It`s unclear how BenQ`s decision to "discontinue capital injection" into its German mobile phone subsidiary will impact its South African business.
BenQ announced last week from Taipei, Taiwan, that in order to "stem unsustainable losses", its board of directors had resolved to pump no further capital into the former Siemens business.
The subsidiary is considering filing for insolvency protection, a statement said, adding: "BenQ Mobile GmbH & Co OHG`s operations in Germany, including Munich, Bocholt and Kamp-Lintfort, may be affected. Other subsidiaries in Brazil and other locations are reviewing their financial position. BenQ will continue its branded mobile business in selected markets leveraging its existing R&D and manufacturing operations in Asia."
BenQ chairman KY Lee said that since October 2005 "we have committed and invested an inordinate amount of capital and resources into our German mobile phone subsidiary. We have worked alongside our German colleagues from the beginning and were able to achieve quite a number of milestones.
"Despite the progress achieved in reducing cost and expenses, widening losses have made this very painful decision unavoidable," continued Lee.

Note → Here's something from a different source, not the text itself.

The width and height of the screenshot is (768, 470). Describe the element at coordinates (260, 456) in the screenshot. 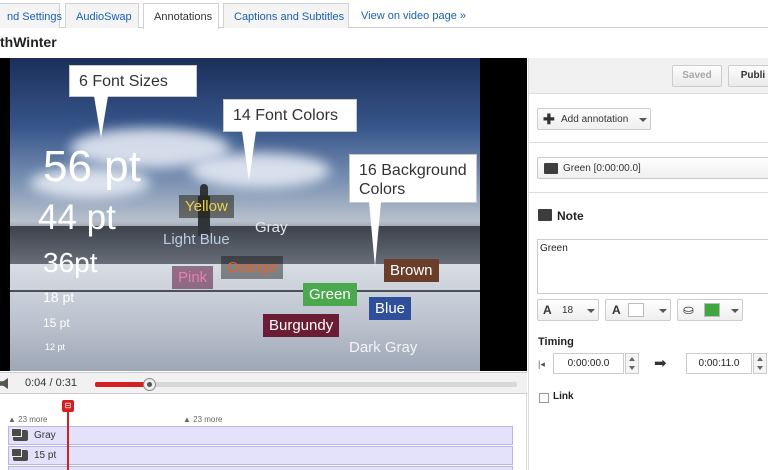

I see `timeline-track: 15 pt` at that location.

In June, the company announced it was investing R6 million to launch in SA following the withdrawal of the loss-making Siemens mobile phone brand from the country last year - and BenQ`s subsequent acquisition of Siemens` mobile phones division last October.
At the time, MD Zane Oostendorp said the company`s strategy would "initially aim for the mid- to high-end cellular market in SA, although we will introduce entry-level handsets later in the year".
He could not be reached for comment on Monday morning.